Ayat-ayat ini dan yang lainnya menjelaskan bahwa orang mati tidak dapat melihat atau mendengar atau membantu atau melukai kita. Bukankah ini selaras dengan apa yang telah saudara lihat? Saudara mungkin mengenal seorang pria kaya serta berpengaruh yang mati dan keluarganya kemudian menderita meskipun mereka telah menyelenggarakan semua upacara pemakaman secara lengkap sebagaimana lazimnya. Jika pria itu hidup di alam roh, mengapa ia tidak membantu keluarganya? Ia tidak dapat melakukannya karena kata-kata Alkitab benar—orang mati memang tidak bernyawa, ”tidak berdaya dalam kematian” (NW), karena itu tidak dapat membantu siapa pun.—Yesaya 26:14.
Putra Allah, Yesus Kristus, mengetahui bahwa hal ini benar. Pertimbangkan apa yang terjadi setelah kematian Lazarus. Alkitab menyatakan, ”Ia [Yesus] berkata kepada mereka [murid-muridnya]: ’Lazarus, saudara kita, telah tertidur, tetapi Aku pergi ke sana untuk membangunkan dia dari tidurnya.’ Maka kata murid-murid itu kepadaNya: ’Tuhan, jikalau ia tertidur, ia akan sembuh.’ Tetapi, maksud Yesus ialah tertidur dalam arti mati.”—Yohanes 11:11-13.

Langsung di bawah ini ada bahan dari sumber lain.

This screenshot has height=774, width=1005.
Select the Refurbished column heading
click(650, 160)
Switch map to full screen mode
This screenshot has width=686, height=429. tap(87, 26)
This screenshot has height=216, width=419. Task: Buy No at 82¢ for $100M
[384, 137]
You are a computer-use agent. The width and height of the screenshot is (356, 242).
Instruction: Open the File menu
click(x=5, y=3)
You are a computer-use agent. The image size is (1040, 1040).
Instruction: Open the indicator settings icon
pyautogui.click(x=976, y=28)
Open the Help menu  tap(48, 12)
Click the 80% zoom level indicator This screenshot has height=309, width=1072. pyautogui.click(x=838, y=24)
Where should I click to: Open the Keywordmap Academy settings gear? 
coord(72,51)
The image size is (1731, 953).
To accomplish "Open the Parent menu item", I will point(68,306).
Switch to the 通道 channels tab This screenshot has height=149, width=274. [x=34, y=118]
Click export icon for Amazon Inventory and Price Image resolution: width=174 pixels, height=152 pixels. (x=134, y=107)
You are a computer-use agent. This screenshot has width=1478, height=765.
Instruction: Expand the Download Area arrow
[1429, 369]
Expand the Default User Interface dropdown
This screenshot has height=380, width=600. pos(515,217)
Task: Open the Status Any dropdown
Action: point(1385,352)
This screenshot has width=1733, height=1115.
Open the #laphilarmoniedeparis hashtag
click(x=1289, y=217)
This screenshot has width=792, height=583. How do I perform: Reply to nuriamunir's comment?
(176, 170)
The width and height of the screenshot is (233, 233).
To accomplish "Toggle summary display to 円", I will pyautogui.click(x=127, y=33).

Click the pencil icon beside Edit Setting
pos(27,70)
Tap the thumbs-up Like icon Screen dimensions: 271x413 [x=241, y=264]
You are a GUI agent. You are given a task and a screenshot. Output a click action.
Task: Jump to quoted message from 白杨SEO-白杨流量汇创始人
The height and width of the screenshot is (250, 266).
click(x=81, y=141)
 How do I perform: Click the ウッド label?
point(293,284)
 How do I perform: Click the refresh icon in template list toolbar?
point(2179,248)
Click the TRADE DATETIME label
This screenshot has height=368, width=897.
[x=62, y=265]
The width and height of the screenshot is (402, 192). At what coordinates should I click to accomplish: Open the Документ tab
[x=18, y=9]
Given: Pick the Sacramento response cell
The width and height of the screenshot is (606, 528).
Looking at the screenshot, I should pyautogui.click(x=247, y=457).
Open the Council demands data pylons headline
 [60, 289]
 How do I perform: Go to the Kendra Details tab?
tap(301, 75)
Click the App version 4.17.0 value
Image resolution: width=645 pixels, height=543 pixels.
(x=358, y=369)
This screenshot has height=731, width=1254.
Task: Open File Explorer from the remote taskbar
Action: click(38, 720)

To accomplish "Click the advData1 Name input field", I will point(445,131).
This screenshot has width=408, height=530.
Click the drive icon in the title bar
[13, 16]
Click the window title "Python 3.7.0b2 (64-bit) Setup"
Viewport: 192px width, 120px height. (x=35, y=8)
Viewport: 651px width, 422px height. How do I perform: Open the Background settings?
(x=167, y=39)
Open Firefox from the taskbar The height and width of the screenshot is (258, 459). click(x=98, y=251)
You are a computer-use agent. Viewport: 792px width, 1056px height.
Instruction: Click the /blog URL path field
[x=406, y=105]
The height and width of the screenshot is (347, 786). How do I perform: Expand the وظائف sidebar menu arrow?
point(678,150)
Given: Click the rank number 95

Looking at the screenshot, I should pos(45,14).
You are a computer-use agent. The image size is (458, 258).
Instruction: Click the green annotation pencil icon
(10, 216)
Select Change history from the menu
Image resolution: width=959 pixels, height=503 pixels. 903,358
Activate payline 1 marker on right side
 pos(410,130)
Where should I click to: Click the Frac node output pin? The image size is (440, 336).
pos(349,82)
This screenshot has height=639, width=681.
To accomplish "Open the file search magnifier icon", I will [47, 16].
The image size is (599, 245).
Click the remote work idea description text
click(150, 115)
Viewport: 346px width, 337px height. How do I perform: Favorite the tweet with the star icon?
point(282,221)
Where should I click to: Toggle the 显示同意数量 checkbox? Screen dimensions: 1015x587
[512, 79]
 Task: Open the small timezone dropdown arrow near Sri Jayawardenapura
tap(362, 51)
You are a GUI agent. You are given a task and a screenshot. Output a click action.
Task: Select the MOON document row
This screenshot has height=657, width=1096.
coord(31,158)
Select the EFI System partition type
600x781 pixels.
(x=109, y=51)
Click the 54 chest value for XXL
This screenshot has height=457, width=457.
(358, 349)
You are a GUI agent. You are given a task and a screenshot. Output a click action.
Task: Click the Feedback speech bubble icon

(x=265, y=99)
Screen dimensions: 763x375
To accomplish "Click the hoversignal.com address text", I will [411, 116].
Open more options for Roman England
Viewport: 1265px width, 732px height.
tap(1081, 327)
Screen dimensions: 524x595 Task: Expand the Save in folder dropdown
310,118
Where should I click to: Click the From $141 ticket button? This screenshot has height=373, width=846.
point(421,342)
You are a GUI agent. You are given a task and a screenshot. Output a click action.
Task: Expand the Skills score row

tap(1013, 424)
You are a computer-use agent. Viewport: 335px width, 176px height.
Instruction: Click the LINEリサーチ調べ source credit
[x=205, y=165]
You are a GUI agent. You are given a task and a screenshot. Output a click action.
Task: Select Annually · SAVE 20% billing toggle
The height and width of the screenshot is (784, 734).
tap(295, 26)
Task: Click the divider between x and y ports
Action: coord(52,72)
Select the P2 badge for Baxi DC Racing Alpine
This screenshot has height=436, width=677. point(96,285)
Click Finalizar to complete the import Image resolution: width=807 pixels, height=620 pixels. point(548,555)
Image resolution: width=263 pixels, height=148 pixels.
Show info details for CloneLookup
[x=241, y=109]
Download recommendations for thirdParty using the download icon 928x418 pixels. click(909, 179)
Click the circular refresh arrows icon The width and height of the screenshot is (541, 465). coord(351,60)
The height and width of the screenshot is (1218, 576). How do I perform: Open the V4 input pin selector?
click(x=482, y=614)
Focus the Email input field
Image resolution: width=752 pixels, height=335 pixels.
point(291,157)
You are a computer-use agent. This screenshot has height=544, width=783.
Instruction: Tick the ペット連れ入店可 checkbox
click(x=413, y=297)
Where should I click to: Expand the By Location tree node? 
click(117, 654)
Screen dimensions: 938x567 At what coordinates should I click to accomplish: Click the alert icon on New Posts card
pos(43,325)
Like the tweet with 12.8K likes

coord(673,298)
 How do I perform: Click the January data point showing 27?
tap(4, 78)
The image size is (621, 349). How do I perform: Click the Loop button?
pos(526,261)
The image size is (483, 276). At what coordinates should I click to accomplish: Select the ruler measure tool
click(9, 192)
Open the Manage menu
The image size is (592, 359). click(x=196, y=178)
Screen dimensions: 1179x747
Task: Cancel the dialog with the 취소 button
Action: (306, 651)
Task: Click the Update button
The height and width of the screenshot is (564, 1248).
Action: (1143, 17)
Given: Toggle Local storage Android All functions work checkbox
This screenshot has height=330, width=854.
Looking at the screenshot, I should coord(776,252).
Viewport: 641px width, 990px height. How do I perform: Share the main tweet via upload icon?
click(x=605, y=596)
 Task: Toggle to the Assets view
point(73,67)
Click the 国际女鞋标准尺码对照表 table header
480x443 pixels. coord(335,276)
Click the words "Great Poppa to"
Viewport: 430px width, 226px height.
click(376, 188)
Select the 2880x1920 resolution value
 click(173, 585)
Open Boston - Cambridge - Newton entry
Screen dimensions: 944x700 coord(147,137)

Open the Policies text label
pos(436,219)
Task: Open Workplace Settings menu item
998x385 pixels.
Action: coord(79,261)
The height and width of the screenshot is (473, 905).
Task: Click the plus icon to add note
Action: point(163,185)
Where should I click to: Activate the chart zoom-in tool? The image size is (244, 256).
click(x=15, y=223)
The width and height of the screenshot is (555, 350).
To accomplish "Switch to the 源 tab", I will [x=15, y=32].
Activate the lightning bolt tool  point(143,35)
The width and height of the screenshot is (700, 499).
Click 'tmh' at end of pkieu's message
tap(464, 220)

Perhatikan Yesus menyamakan kematian dengan tidur, beristirahat. Setibanya di Betania, ia menghibur saudara-saudara perempuan Lazarus, Maria dan Marta. Tergerak oleh perasaan haru, Yesus meneteskan air mata. Namun, sedikit pun ia tidak mengatakan atau melakukan sesuatu yang memberi kesan bahwa Lazarus memiliki roh yang masih hidup dan menginginkan bantuan untuk mencapai negeri leluhurnya. Sebaliknya, Yesus melakukan apa yang ia katakan akan ia lakukan. Ia membangunkan Lazarus dari tidur kematiannya melalui kebangkitan. Ini membuktikan bahwa Allah akhirnya akan menggunakan Yesus untuk membangkitkan semua orang yang berada dalam kuburan peringatan.—Yohanes 11:17-44; 5:28, 29.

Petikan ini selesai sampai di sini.